◆ **Exercise directions**
Return, word for word, only the lines of the data below that lie between the line with "Click FunctionPrototypeCall on line 396" and the line with "Task: Toggle the Herhalingen checkbox", those two lines included.

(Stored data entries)

----------

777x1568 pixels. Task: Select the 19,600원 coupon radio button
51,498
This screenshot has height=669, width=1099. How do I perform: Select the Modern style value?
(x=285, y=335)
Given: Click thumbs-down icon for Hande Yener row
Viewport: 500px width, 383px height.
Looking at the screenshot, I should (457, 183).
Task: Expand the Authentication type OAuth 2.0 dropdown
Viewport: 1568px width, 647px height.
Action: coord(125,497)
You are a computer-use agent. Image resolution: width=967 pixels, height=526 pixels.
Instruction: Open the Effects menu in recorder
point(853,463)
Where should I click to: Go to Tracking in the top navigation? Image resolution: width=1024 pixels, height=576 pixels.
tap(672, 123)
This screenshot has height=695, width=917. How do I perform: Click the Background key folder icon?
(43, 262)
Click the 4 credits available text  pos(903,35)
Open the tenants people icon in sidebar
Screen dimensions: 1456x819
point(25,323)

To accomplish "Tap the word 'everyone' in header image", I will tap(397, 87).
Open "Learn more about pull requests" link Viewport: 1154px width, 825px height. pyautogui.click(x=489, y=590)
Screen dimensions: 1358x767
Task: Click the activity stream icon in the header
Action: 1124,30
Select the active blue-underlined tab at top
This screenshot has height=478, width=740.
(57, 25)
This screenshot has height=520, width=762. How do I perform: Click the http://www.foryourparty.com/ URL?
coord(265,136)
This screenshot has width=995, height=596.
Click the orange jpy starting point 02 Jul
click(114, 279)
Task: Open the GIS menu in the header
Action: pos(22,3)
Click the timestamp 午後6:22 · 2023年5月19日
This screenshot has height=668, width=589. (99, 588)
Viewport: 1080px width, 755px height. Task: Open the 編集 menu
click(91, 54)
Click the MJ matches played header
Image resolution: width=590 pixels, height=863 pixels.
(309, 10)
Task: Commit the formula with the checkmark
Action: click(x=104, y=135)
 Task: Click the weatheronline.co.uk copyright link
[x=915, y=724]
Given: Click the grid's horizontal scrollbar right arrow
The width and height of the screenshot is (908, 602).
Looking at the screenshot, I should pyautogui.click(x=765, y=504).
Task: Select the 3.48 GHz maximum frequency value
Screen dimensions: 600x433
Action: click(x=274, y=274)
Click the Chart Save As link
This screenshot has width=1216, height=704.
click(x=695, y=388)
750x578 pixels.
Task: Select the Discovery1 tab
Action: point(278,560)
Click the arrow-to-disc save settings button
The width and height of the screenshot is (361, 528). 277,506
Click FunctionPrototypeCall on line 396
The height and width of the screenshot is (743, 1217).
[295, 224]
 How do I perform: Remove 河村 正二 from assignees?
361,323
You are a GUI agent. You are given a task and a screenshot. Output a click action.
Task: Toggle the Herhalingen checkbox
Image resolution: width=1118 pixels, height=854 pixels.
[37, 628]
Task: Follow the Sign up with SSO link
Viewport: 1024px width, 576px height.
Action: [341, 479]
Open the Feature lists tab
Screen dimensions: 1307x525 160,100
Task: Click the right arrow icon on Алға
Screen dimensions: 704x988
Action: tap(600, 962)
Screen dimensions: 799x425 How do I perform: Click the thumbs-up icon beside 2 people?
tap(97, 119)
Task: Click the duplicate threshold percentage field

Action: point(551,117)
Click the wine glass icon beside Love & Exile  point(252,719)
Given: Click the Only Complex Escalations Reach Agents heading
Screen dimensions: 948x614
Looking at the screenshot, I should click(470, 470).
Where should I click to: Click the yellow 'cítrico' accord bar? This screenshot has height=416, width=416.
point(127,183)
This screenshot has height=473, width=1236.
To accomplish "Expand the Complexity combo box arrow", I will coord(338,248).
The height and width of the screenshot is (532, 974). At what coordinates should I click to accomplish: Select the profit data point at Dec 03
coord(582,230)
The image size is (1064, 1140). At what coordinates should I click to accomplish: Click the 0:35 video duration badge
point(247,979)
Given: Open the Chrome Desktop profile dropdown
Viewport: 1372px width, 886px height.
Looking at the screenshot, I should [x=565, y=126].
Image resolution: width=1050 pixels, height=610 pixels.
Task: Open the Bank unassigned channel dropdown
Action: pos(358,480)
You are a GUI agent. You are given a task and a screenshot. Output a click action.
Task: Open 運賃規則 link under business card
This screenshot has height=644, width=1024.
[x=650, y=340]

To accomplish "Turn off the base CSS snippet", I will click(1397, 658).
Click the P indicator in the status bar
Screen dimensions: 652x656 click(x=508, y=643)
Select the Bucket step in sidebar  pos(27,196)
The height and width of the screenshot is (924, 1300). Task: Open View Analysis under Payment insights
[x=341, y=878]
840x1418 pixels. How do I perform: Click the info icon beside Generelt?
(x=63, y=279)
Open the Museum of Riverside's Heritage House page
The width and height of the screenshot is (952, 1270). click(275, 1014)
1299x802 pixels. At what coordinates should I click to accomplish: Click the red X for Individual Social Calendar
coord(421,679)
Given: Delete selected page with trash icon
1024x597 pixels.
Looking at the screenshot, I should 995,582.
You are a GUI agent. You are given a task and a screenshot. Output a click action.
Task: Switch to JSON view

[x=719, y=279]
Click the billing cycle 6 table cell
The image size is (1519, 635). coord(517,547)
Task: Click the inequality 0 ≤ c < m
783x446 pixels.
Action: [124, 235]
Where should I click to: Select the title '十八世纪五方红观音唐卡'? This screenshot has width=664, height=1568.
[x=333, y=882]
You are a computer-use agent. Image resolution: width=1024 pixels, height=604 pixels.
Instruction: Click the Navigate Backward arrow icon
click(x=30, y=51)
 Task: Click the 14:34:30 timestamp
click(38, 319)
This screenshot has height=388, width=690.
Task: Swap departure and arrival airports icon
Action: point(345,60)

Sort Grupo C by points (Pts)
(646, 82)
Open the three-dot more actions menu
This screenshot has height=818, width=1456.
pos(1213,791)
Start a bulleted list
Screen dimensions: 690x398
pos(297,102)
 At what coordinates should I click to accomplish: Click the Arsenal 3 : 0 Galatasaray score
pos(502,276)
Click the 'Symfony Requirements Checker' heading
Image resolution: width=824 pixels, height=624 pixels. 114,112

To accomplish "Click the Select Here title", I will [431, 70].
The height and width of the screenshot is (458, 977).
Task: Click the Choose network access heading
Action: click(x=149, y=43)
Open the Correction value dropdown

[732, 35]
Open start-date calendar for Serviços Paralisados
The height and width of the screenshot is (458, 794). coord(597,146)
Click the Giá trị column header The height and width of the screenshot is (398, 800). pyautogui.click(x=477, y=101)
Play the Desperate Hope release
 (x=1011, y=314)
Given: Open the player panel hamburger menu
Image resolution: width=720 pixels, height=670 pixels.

----------

◆ **Task response**
Click FunctionPrototypeCall on line 396
The height and width of the screenshot is (743, 1217).
[295, 224]
 How do I perform: Remove 河村 正二 from assignees?
361,323
You are a GUI agent. You are given a task and a screenshot. Output a click action.
Task: Toggle the Herhalingen checkbox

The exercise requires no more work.